13 Mar 2005 titus   » (Journeyer)

Safari --> FireFox and back again

I tried out Firefox on my iBook, because Safari was spinning the little wheel too much. Firefox isn't much better, and has a number of focus problems. Plus it doesn't look nearly as pretty. YMMV.

I'll try out Camino when it hits 0.9...

Fun with Python segfaults

Can anyone spot what's wrong with this C++/Python wrapper code?

PyObject * ret;

Py_BEGIN_ALLOW_THREADS

try { long val = heavy_computation_stuff(); ret = PyInteger_FromLong(val); } catch (program_exception & e) { PyErr_SetString(PyExc_Exception, "whoops, I got broke"); }

Py_END_ALLOW_THREADS

return ret;

(It segfaults.)

I'll give you a hint: it has to do with the global interpreter lock.

Oh, and there are actually two bugs in the code, but only one

actually causes a crash.

...

Well, I'm sure you're on tenterhooks now, so I'll give you the answer to the guaranteed segfault: you need to wrap PyErr_SetString in Py_BLOCK_THREADS/Py_UNBLOCK_THREADS.

...

OK, well, the other bug is the same thing, it just doesn't cause problems in this particularl instance: PyInteger_FromLong also needs to be wrapped in Py_BLOCK_THREADS/Py_UNBLOCK_THREADS.

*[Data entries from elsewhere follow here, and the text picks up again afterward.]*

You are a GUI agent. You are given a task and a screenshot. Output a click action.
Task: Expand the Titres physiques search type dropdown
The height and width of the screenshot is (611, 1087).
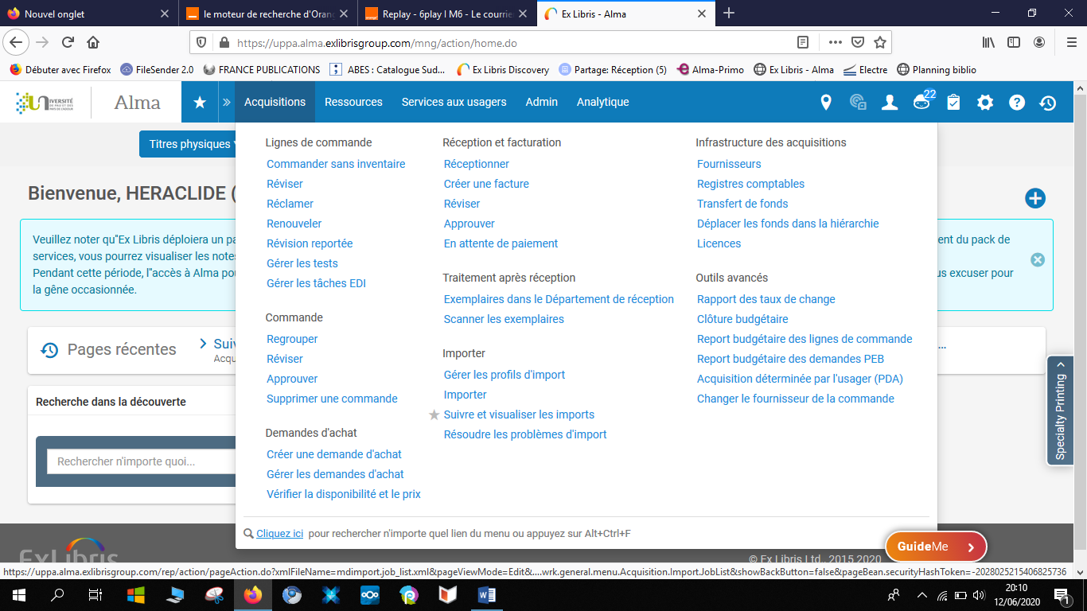[189, 144]
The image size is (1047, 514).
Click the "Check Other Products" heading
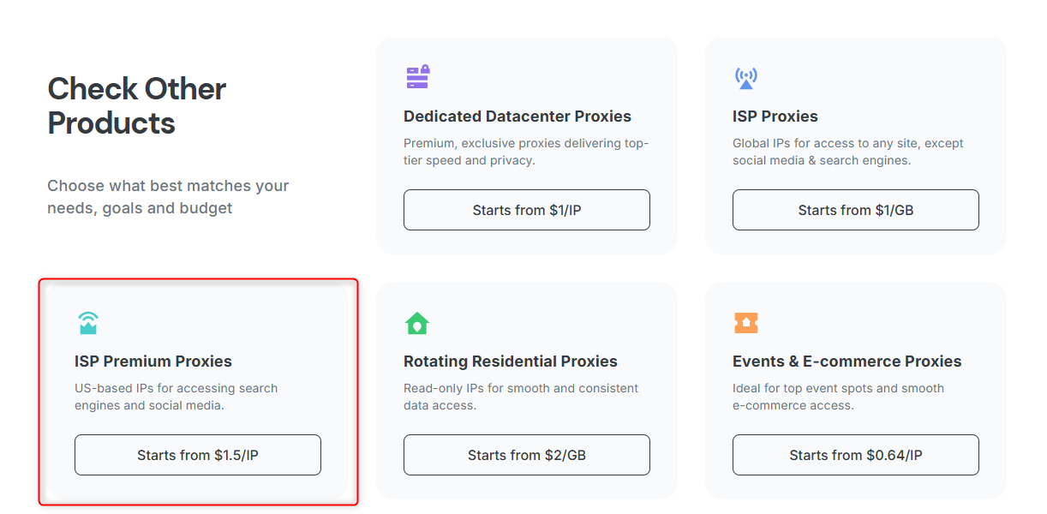point(137,105)
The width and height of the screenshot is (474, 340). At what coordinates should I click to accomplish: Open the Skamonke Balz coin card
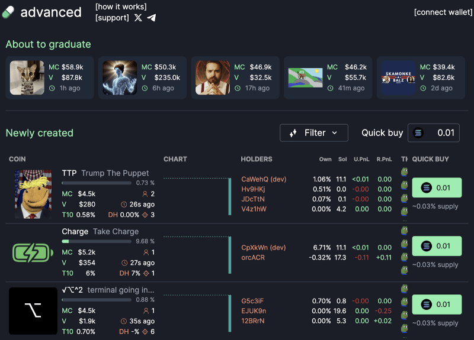[421, 77]
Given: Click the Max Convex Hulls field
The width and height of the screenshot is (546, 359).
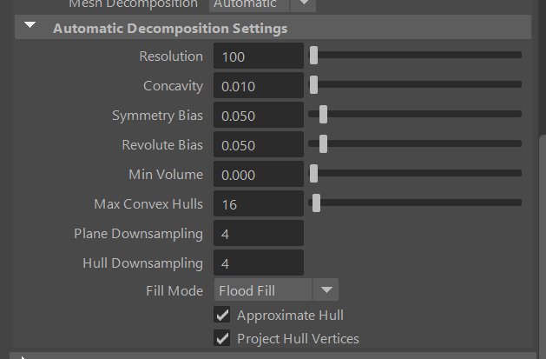Looking at the screenshot, I should pyautogui.click(x=258, y=204).
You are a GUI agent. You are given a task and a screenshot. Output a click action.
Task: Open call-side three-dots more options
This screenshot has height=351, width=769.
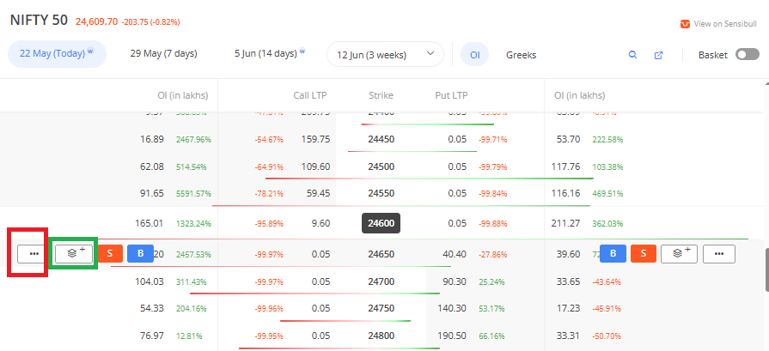coord(34,253)
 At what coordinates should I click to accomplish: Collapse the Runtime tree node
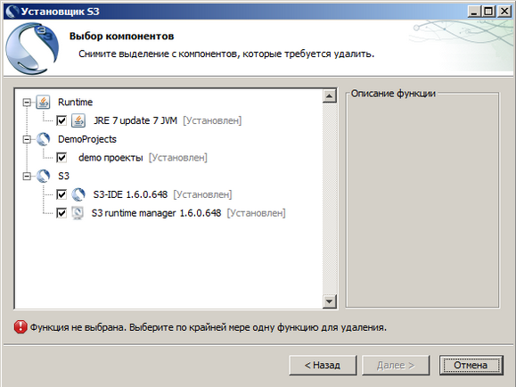27,103
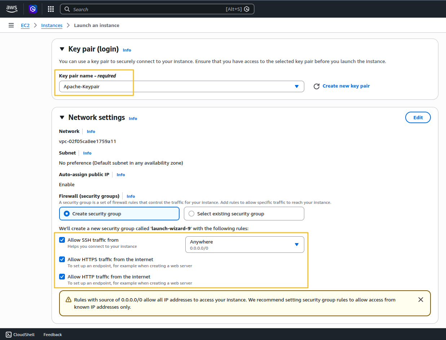
Task: Open the Apache-Keypair key pair dropdown
Action: 297,86
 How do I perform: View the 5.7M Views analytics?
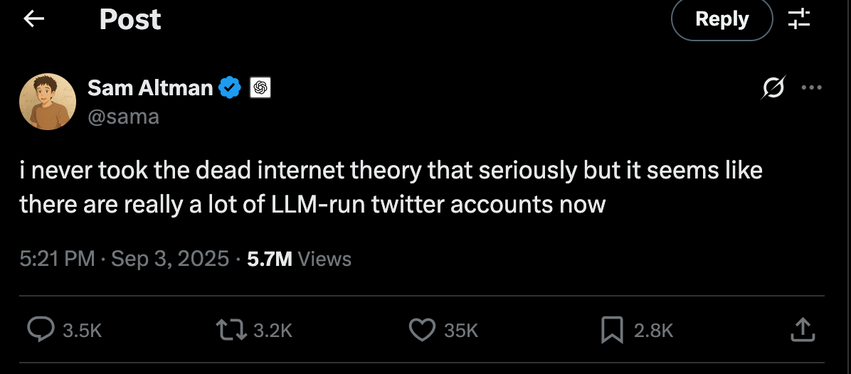click(x=299, y=259)
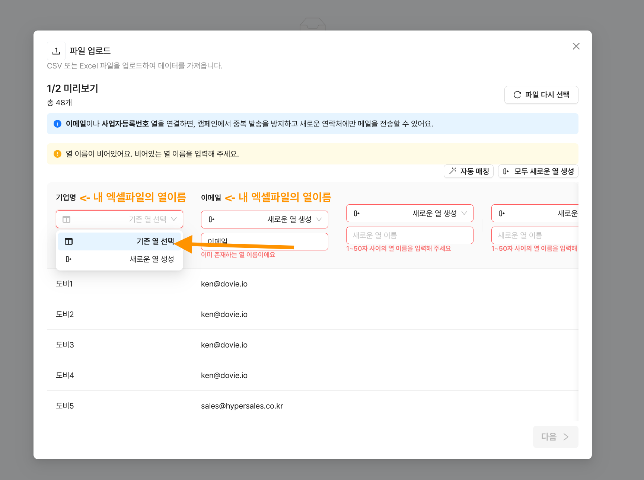Select 기존 열 선택 from the dropdown menu
This screenshot has height=480, width=644.
click(119, 241)
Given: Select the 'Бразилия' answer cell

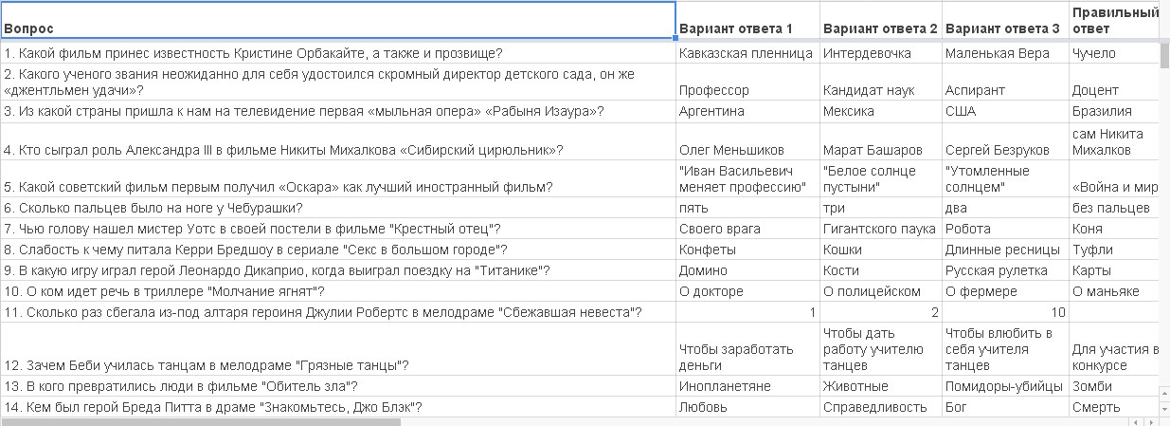Looking at the screenshot, I should 1114,111.
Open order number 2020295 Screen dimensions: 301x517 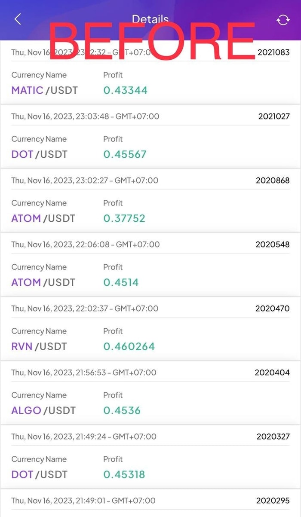pos(273,500)
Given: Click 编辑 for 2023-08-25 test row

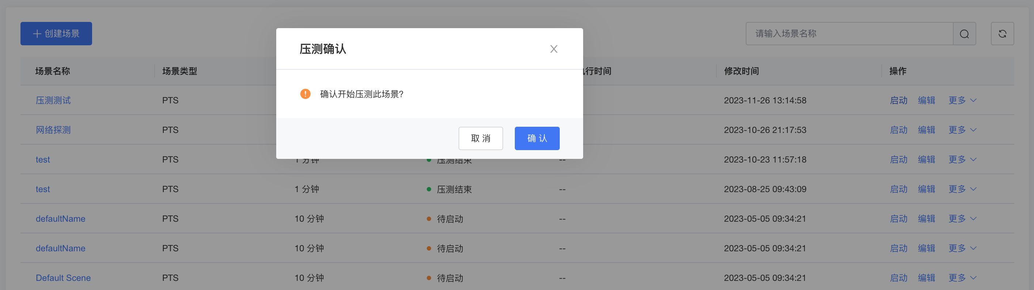Looking at the screenshot, I should 926,189.
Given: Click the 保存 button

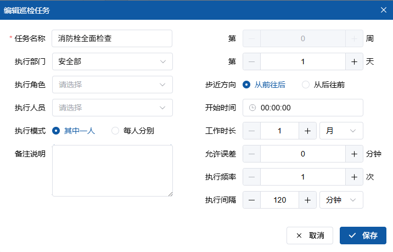Looking at the screenshot, I should click(x=363, y=236).
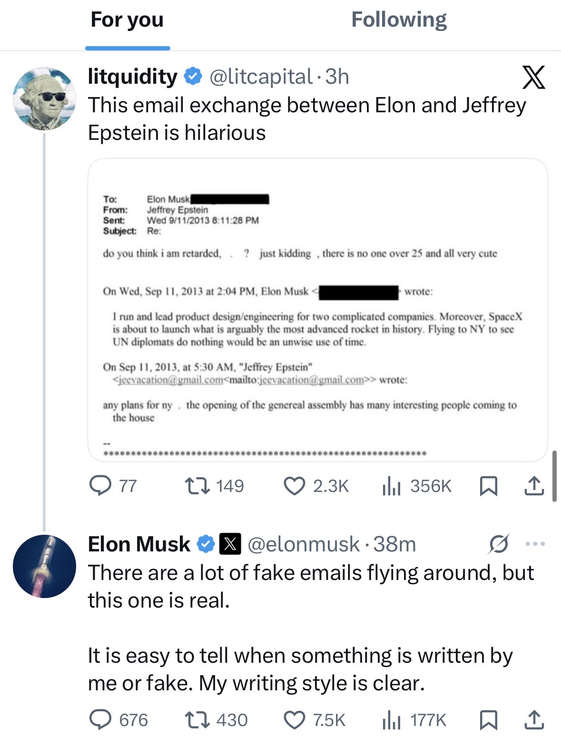Click the Grok icon on Elon's tweet
Screen dimensions: 561x746
point(498,544)
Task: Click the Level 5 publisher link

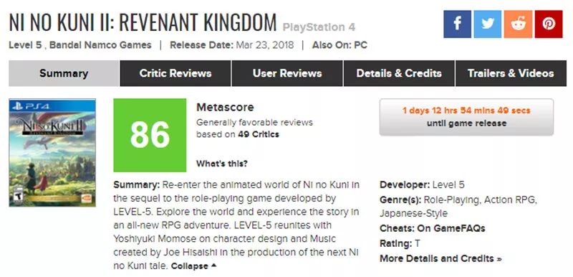Action: tap(26, 45)
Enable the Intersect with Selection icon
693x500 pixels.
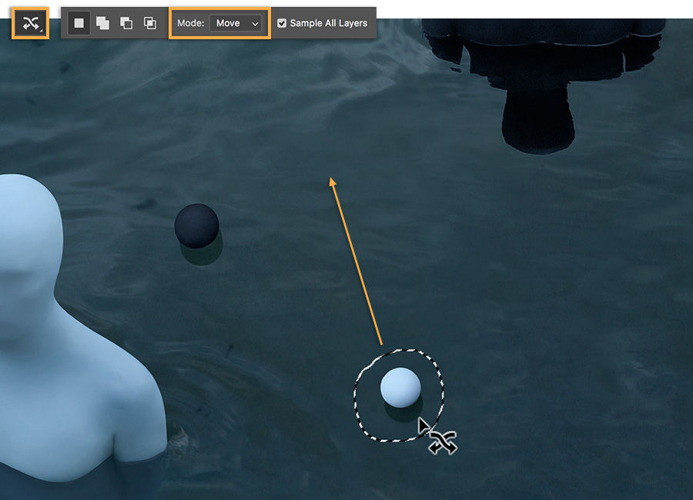[152, 22]
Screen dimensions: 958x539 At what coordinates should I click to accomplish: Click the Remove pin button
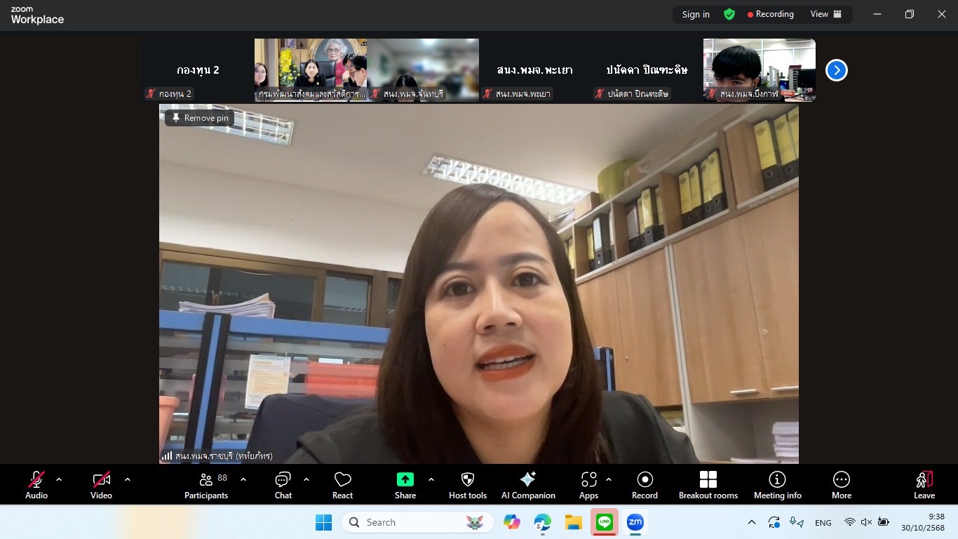(200, 118)
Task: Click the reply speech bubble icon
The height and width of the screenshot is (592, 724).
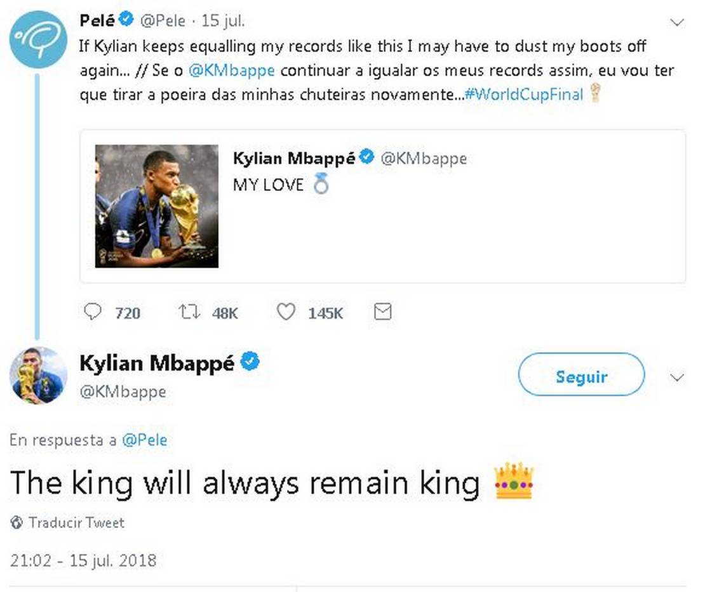Action: (x=93, y=312)
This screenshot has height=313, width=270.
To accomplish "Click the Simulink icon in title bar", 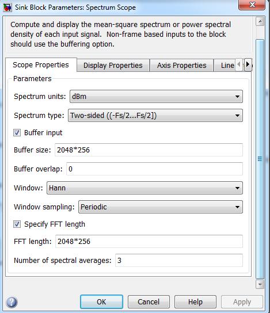I will (7, 7).
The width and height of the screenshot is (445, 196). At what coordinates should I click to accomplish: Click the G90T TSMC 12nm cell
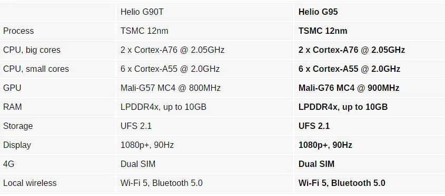coord(144,31)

I forgot the cardinal rule of the GIL: any time you access Python code, you need to turn threads off.

ARRRGGGH, I swear this took me the better part of a day to figure out.

But now I'm stuck. Without try/finally in C++ I can't guarantee cleanup if I do an ALLOW_THREADS in the try block. And it'd be severely ugly (not to mention moderately error-prone) to set a flag when an exception is raised, e.g.

BEGIN_ALLOW_THREADS
try {
   ...
   END_ALLOW_THREADS
} catch (...) {
   exception_raised = true;
}
if (exception_raised) { END_ALLOW_THREADS; }

(Yeah, I'd need to redefine the macros to make this work anyway.)

Update

Chris Frey and Peter Hart pointed out that you can get the same functionality as try/finally by using classes. So my solution now looks like this:

try {
   { py_thread_saver save;
   val = long_computation();
   }
   ret = PyInt_FromLong(val);
} except (...) {
   ...
}

Since the py_thread_save object is an automatic variable, it gets destroyed at the end of the code block.

The py_thread_saver class is pretty simple:


// a class to automatically handle saving of thread state. class py_thread_saver { protected: PyThreadState * _tstate; public: py_thread_saver() { _tstate = PyEval_SaveThread(); } ~py_thread_saver() { PyEval_RestoreThread(_tstate); } };

there are a bunch of good variations on this that can fit more complicated scenarios, but this solves my problems perfectly. Thanks, guys!